**Information**
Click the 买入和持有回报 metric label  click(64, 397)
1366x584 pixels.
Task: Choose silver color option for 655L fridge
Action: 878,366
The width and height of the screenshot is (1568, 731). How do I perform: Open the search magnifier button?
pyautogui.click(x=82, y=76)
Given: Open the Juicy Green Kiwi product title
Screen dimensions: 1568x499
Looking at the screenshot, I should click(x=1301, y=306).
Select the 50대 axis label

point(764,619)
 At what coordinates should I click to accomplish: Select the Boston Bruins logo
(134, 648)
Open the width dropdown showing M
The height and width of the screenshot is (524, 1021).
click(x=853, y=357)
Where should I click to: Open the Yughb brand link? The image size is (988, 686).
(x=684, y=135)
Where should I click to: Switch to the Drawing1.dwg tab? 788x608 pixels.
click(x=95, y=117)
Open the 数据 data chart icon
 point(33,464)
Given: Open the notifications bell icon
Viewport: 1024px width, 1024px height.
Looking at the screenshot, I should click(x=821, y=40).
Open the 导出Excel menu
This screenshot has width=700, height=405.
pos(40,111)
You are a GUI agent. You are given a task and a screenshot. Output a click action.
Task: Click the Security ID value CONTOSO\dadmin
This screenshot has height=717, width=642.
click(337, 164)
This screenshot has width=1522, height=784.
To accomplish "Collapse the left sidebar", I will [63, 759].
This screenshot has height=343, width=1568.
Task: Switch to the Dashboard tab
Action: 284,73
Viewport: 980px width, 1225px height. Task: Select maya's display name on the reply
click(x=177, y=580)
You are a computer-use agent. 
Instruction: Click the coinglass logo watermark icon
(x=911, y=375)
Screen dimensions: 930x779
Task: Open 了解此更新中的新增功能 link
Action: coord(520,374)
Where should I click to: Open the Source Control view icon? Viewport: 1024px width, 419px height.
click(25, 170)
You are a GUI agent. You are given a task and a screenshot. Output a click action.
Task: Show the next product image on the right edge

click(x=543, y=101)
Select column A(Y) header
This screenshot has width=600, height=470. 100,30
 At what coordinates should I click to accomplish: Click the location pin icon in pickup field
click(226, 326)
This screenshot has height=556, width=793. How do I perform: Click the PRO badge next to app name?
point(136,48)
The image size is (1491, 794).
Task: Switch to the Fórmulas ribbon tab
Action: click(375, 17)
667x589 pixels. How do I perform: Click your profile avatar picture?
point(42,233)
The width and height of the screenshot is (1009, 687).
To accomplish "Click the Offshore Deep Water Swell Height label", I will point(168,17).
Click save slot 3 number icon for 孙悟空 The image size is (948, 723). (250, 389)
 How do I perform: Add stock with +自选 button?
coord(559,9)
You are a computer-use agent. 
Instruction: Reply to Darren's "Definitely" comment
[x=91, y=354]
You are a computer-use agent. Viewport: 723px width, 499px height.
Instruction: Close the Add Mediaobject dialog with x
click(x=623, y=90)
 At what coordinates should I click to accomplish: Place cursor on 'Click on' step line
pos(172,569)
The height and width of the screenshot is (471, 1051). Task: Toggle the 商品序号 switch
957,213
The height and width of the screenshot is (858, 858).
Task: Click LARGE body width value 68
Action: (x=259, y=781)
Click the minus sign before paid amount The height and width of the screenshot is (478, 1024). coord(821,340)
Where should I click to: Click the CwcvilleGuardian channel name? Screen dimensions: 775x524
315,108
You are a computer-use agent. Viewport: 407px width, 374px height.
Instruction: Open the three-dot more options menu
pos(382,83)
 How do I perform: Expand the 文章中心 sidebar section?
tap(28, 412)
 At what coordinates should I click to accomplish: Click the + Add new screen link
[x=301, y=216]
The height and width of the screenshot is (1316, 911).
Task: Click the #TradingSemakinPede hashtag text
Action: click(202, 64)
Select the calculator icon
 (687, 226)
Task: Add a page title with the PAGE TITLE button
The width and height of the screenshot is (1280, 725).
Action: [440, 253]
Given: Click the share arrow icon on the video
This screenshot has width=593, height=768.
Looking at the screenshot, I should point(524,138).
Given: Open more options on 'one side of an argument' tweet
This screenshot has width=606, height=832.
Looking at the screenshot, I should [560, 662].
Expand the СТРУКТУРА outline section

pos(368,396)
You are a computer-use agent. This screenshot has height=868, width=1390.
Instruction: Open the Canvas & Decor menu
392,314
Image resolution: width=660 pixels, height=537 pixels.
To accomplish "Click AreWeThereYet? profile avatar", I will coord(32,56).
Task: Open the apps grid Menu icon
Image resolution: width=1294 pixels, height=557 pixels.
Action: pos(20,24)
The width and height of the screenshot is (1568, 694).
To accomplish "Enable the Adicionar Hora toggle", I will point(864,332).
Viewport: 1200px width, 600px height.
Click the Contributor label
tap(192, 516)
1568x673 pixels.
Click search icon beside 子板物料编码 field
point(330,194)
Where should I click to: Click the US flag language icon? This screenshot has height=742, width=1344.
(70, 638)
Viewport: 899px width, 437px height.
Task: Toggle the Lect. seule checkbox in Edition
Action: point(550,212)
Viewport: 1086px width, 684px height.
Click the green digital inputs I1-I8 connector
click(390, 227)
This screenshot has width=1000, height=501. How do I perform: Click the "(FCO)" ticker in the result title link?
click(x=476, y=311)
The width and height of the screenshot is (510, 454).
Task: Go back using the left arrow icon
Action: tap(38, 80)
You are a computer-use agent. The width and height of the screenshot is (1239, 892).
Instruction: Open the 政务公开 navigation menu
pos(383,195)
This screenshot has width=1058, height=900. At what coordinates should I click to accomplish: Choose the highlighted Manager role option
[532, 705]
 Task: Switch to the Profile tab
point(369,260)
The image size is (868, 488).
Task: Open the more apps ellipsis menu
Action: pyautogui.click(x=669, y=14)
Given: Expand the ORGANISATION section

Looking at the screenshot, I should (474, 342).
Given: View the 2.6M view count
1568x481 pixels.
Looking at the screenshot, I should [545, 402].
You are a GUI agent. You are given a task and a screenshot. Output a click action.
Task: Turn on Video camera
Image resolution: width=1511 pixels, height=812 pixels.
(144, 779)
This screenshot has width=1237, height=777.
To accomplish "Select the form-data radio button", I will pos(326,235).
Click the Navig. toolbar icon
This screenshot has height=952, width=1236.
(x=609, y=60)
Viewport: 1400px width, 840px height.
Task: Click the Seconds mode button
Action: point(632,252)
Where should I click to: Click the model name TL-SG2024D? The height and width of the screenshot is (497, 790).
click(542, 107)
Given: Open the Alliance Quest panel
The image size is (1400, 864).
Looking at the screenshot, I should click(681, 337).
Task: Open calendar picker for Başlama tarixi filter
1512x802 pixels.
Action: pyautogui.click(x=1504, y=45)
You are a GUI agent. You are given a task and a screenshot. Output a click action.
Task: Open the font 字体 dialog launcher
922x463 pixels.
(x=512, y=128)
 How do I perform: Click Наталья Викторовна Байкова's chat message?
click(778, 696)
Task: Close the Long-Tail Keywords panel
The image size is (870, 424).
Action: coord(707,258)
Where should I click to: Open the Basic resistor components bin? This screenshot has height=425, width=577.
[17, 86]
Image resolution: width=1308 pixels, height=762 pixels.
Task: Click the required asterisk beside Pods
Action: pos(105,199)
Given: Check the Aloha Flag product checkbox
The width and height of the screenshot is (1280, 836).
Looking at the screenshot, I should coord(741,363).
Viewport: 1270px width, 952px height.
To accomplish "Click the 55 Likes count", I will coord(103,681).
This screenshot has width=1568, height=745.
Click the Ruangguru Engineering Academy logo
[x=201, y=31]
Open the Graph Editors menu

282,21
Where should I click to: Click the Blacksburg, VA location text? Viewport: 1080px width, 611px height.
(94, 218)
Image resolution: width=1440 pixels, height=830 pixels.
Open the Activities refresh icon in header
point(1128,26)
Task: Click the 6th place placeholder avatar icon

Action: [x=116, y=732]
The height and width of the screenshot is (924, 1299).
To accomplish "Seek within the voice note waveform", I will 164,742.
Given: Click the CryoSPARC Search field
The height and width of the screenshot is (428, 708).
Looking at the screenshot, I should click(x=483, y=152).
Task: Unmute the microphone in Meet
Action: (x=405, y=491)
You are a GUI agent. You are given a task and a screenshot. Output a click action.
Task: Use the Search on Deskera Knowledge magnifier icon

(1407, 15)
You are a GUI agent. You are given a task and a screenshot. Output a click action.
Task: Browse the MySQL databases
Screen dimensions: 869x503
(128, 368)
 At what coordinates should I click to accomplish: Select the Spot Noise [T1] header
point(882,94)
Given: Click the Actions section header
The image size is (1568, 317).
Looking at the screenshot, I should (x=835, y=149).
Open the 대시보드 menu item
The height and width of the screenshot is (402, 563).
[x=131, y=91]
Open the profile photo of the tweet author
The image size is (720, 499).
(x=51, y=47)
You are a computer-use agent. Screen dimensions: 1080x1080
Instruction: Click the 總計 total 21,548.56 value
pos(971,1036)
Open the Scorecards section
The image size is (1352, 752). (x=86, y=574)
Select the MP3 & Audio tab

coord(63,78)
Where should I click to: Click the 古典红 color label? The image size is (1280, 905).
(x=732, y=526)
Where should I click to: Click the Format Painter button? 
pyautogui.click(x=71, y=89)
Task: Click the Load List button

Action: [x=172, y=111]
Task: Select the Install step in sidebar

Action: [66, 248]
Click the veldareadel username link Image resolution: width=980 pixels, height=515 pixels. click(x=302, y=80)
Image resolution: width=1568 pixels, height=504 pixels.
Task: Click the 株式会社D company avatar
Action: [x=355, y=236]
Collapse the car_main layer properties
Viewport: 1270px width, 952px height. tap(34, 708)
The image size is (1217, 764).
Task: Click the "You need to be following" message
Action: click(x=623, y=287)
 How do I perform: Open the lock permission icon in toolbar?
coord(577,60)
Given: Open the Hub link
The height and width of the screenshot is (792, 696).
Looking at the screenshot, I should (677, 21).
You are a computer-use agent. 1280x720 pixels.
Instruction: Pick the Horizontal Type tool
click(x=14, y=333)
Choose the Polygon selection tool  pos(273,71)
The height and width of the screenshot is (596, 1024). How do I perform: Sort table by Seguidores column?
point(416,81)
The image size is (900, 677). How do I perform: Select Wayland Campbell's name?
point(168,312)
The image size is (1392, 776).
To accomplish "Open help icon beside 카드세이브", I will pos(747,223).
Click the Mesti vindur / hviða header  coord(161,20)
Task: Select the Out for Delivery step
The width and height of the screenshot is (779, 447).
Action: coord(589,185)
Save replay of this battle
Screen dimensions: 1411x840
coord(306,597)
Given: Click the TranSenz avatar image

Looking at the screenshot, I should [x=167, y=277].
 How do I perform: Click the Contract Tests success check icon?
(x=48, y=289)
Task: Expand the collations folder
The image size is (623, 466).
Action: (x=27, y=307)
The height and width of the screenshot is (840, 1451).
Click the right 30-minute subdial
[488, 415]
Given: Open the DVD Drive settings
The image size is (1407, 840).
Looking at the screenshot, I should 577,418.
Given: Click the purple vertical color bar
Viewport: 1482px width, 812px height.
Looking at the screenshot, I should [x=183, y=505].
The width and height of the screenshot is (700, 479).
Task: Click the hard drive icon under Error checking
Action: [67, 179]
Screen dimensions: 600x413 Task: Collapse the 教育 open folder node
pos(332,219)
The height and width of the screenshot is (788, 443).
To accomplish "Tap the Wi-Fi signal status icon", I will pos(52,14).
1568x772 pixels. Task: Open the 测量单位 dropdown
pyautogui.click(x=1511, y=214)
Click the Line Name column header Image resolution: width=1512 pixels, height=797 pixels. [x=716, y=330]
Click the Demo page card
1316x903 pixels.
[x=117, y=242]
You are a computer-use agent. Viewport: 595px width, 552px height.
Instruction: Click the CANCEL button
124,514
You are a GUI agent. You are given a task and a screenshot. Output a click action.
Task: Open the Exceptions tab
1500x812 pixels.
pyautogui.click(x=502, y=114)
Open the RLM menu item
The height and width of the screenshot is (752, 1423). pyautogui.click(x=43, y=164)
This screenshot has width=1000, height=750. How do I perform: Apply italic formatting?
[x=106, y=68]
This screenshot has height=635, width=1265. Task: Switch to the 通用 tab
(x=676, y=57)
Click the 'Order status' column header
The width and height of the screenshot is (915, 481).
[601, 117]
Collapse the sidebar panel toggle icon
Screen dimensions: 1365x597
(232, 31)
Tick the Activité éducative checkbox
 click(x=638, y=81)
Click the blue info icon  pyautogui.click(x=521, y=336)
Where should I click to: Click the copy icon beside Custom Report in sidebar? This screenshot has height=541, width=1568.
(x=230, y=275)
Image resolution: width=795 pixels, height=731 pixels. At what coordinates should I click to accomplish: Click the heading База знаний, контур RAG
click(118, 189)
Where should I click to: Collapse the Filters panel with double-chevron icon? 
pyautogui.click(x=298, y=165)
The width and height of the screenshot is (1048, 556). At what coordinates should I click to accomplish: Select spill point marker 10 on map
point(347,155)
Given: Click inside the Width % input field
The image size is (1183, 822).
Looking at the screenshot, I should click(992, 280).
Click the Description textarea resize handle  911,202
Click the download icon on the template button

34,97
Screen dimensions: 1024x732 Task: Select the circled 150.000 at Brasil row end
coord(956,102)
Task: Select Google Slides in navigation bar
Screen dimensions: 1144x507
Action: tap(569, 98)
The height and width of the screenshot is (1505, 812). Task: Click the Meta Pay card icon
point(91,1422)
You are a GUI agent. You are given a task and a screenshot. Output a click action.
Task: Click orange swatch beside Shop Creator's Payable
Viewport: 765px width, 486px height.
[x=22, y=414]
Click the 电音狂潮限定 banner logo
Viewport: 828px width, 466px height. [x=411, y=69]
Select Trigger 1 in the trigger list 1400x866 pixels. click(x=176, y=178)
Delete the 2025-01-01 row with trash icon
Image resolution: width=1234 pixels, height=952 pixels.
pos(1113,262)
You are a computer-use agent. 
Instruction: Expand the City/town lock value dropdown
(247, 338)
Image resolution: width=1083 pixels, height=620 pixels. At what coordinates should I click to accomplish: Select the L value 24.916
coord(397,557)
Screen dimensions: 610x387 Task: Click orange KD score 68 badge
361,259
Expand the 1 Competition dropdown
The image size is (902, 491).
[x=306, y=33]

**Action item**
If a line of the data contains "computer", copy it out.

**Answer to this exercise**
You are a computer-use agent. 
You are a computer-use agent. 
You are a computer-use agent. Viewport: 723px width, 499px height.
You are a computer-use agent. Viewport: 407px width, 374px height.
You are a computer-use agent. This screenshot has height=868, width=1390.
You are a computer-use agent. The width and height of the screenshot is (1239, 892).
You are a computer-use agent. Screen dimensions: 1080x1080
You are a computer-use agent. 1280x720 pixels.
You are a computer-use agent. Viewport: 595px width, 552px height.
You are a computer-use agent. 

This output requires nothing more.